Created by Alphonse Bertillon who is considered the father criminal identification. Anthropometry was the first form of criminal identification consider reliable by his peers. It was adopted by most of Europe in 1884.
- Anthropometry is based on the fact that human beings differ from each other in the exact body measurements and that the sum of these measurements yields a characteristic formula for each individual. However, in the beginning of the twentieth century, most European countries lost interest in anthropometry for a more sophisticated and consistent form of criminal identification called dactylography.
Dactylography: the study of fingerprints
1684: Dr.

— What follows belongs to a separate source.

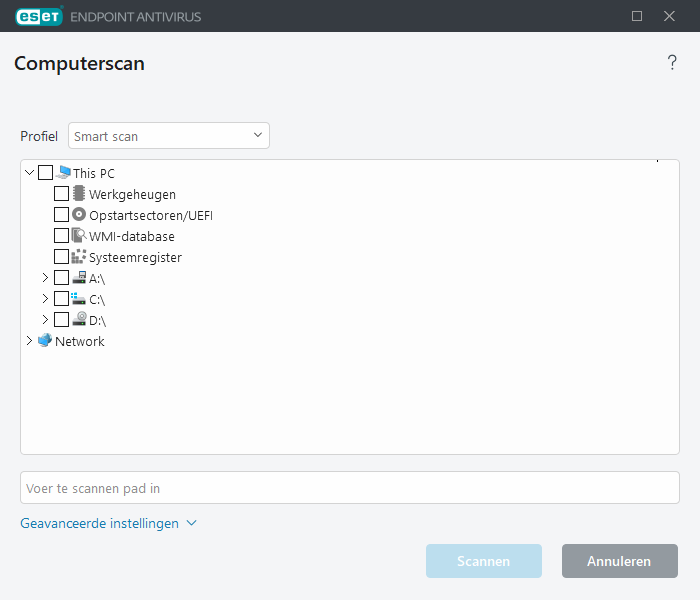
Task: Click the scan path input field
Action: pyautogui.click(x=350, y=488)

Nehemiah Grew observed pores and ridges in the hands and feet
- Marcello Malpighi made similar observations two years later
1823: John Perkinje named nine standard types of fingerprint patterns and outlined a broad classification method
1850s to 1870s: William Herschel observed that the patterns of the lines on the fingerprints never changed for an individual
1880: Henry Faulds was able to identify a thief based on fingerprints left at the crime scene
1901: Edward Henry published Classification and Use of Finger Prints and is considered champion of the method fingerprinting.
Deoxyribonucleic acid, or better known as DNA
A chemical blueprint that provides genetic information on almost all living organisms that provides irrefutable evidence when used in a criminal investigation.
In 1987, DNA typing was first used in England to help exonerate an innocent man, which subsequently led to the arrest and conviction the real killer. This milestone was called the Enderby Cases.